元名大生に無期懲役=「完全責任能力あった」―女性殺害、タリウム投与・名古屋地裁
名古屋市で知人女性を殺害、仙台市で高校の同級生ら2人に劇物の硫酸タリウムを飲ませたとして、
殺人や殺人未遂罪などに問われた名古屋大の元女子学生(21)の裁判員裁判の判決が24日、名古屋地裁であった。
山田耕司裁判長は「複数の重大かつ悪質な犯罪に及び、有期刑では軽過ぎる」と述べ、求刑通り無期懲役を言い渡した。
事件当時未成年で、発達障害やそううつ病があったとされる元学生の刑事責任能力が最大の争点。
山田裁判長はいずれの事件も「障害が動機形成に一定の影響を及ぼしたものの、影響は限定的で、自らの意思で実行に踏み切った。
完全責任能力があった」と判断した。
量刑判断に関連し、公判で元学生から謝罪の言葉がなく、「反省の深まりは全く足りない」と非難。
一方で、「検察官の論告を受け、遅まきながらも事件の重大性を理解し始め、反省の萌芽が現れている」と一定の理解も示した。
また、死刑に近い無期懲役として生涯にわたり服役を求める趣旨とは異なるとし、
「相応の長期間服役し、障害の克服状況にも照らして、仮釈放の弾力的な運用で比較的早期の社会復帰が図られることが適切だ」と意見。
元学生の刑事施設での処遇について注文を付けた。
事件の動機については、タリウム投与は「中毒症状を見てみたいとの興味」、
女性殺害は「殺人を体験し、人が死に行く様子を見てみたいとの興味」とそれぞれ認定した。
弁護側は元学生の精神障害を理由に、「行動を制御できなかった」と全事件で無罪を主張していたが、退けられた。
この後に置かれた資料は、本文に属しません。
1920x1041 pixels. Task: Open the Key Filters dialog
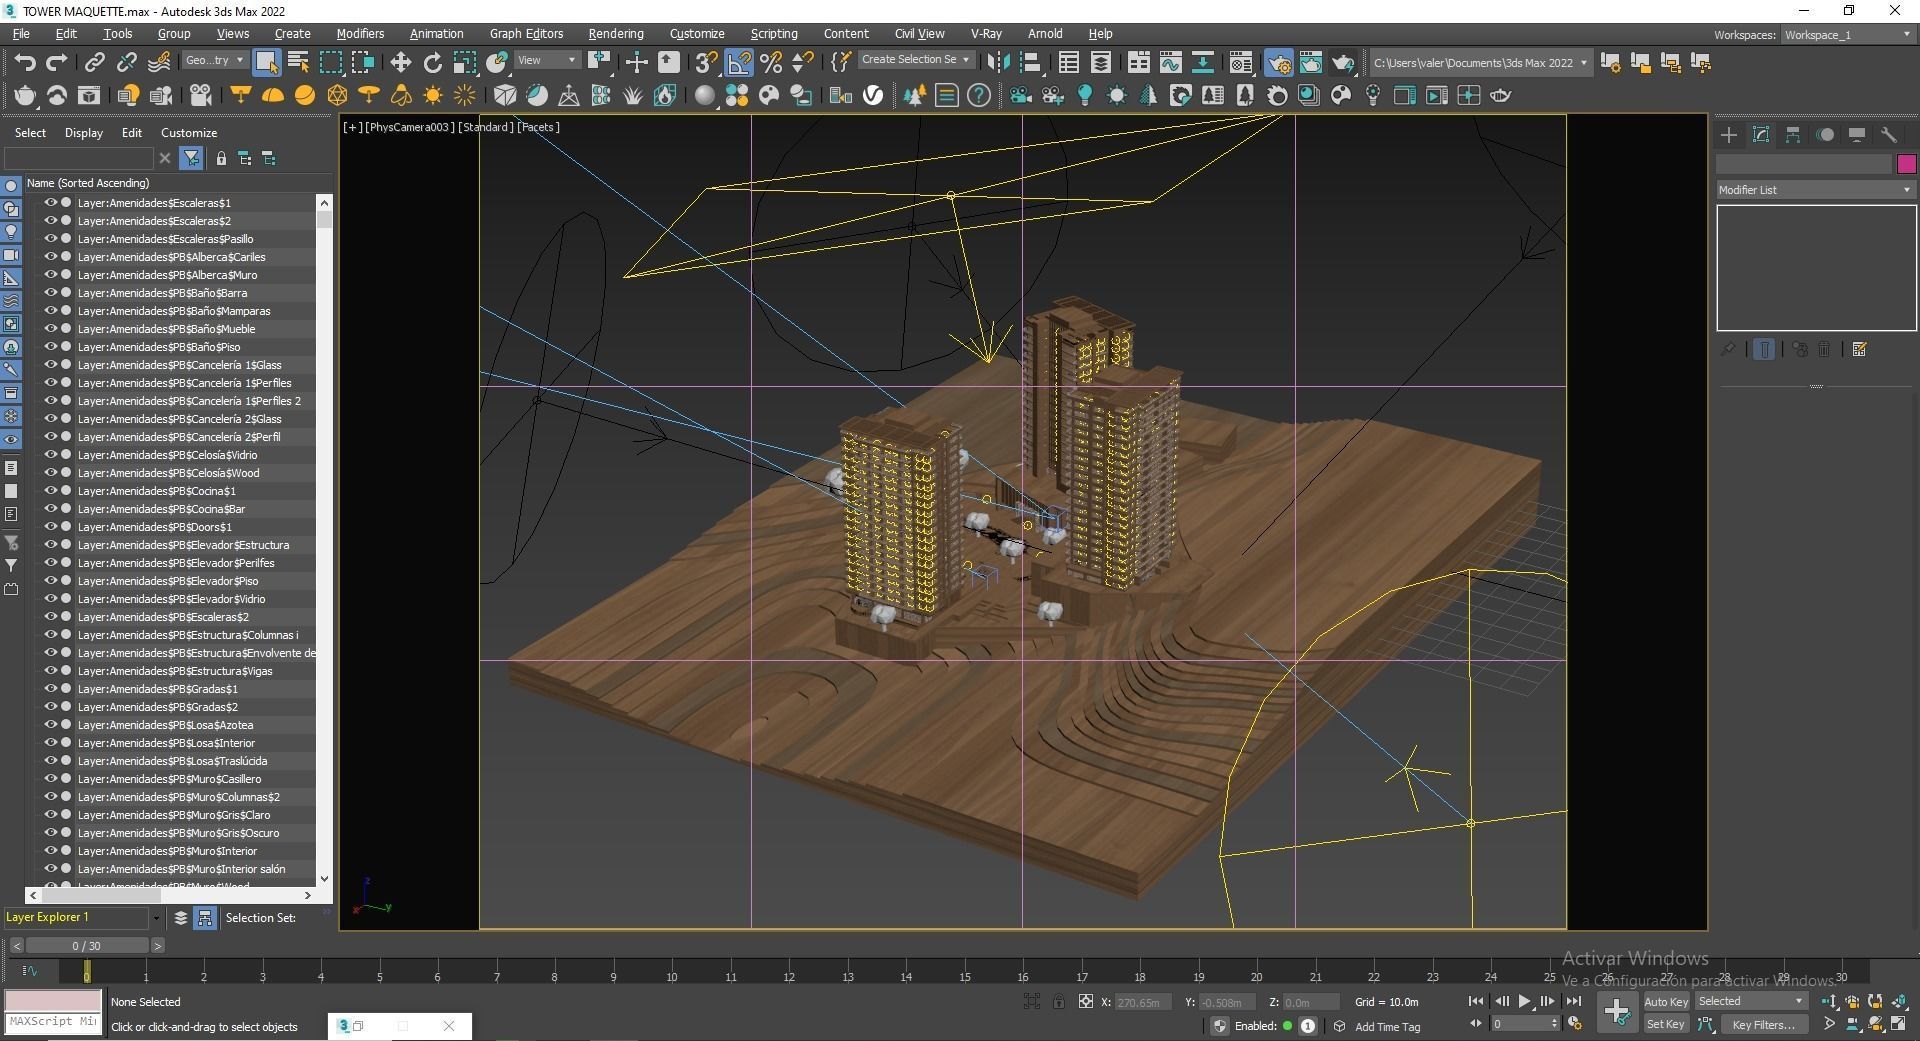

判決によると、元学生は仙台市の高校に通っていた2012年5~7月、
死亡しても構わないと考えて同学年の生徒2人の飲み物に硫酸タリウムを混ぜて飲ませ、傷害を負わせたほか、
名大1年だった14年12月に名古屋市のアパート自室で、
知人の森外茂子さん=当時(77)=を手おので殴り、マフラーで首を絞めて殺害した。
(時事通信 2017年3/24)
元名大女子学生に無期判決 女性殺害や劇物投与事件
知人女性殺害や同級生への劇物投与事件で、殺人や殺人未遂の罪に問われた名古屋大の元女子学生(21)の裁判員裁判の判決で、
名古屋地裁(山田耕司裁判長)は24日、求刑通り無期懲役を言い渡した。
元女子学生の事件当時の責任能力の有無が最大の争点。
検察側は「精神面の障害の影響は限定的で、完全責任能力があった」と主張。
これに対し、弁護側は重篤な精神障害を理由に無罪を主張していた。
起訴状などによると、元女子学生は2014年12月、名古屋市の自宅アパートで知人女性(当時77)の頭を殴り、マフラーで首を絞めるなどして殺害。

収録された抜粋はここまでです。